Sunday snakes & ladders with petrol and diesel prices
Petrol and diesel prices were slashed by 12 paise and 14 paise a litre respectively, a day after the Centre increased excise duty on petroleum products to mop up an additional INR 39,000 Crore a year
Unimpressed with the marginal reduction in petrol and diesel prices on Sunday, and the promise of more to come, Congress MP Rahul Gandhi on Sunday tweeted, “ Just three days ago, I had requested PMO to pass on the benefit of the global oil price crash to Indian consumers by slashing the prices of petrol and diesel in India. Instead of heeding this advice, our genius has gone and hiked excise duty on fuel”.
Did the Government do a smart thing by increasing excise duty and not passing on the benefits to the consumers? Is Sunday’s token reduction too little and an eyewash? And what impact on the economy will petroleum prices leave?

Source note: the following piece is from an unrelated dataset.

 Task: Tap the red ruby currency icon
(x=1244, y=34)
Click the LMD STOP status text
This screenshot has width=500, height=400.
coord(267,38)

The jury is still out as former Indian Express editor Shekhar Gupta tweeted on Sunday: “This is unpopular, so I brace myself.. Truth: Modi Govt is wise & strong to raise excise on petrol/diesel... Prices won’t rise much. In essence, Govt folds back the gains of falling crude to bridge deficit, Carbon…”
Others were not as sanguine as a Twitter user was quick to point out. The daily fluctuations in fuel prices have little impact on prices of goods and once input costs go up and goods become expensive, it would drill a hole in the pocket of consumers and leave them with less money. This would also hamper exports and neutralise the benefits of a weaker Rupee in the forex market. The cumulative effect could be to increase the deficit and not reduce it, he pointed out.
On Sunday Petrol in Delhi was selling at ₹69.75 per litre, while diesel was priced at ₹62.44. Delhi has the lowest fuel prices among metros because of lower state taxes.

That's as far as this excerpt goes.